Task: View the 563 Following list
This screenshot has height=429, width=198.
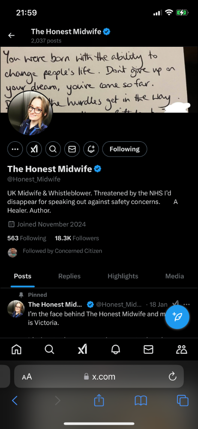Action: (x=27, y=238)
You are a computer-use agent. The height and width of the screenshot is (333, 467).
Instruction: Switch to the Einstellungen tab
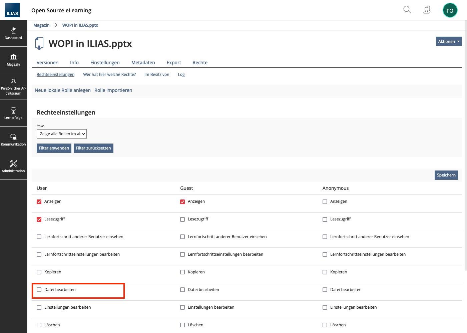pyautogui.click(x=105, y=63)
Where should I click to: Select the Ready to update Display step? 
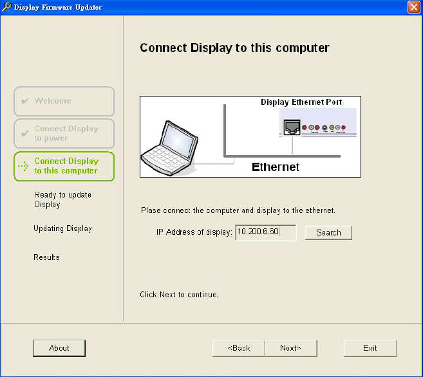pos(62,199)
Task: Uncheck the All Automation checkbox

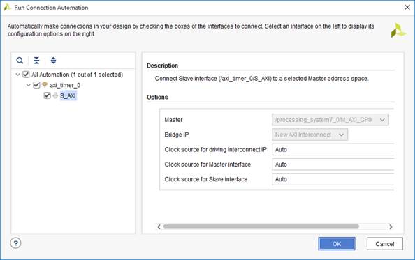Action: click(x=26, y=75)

* * *

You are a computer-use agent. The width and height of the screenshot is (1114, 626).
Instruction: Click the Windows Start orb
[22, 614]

## What to do
Show each line in the data where the string "agent" appears.

## Task response
You are a computer-use agent. The height and width of the screenshot is (333, 467).
You are a computer-use agent. The width and height of the screenshot is (1114, 626).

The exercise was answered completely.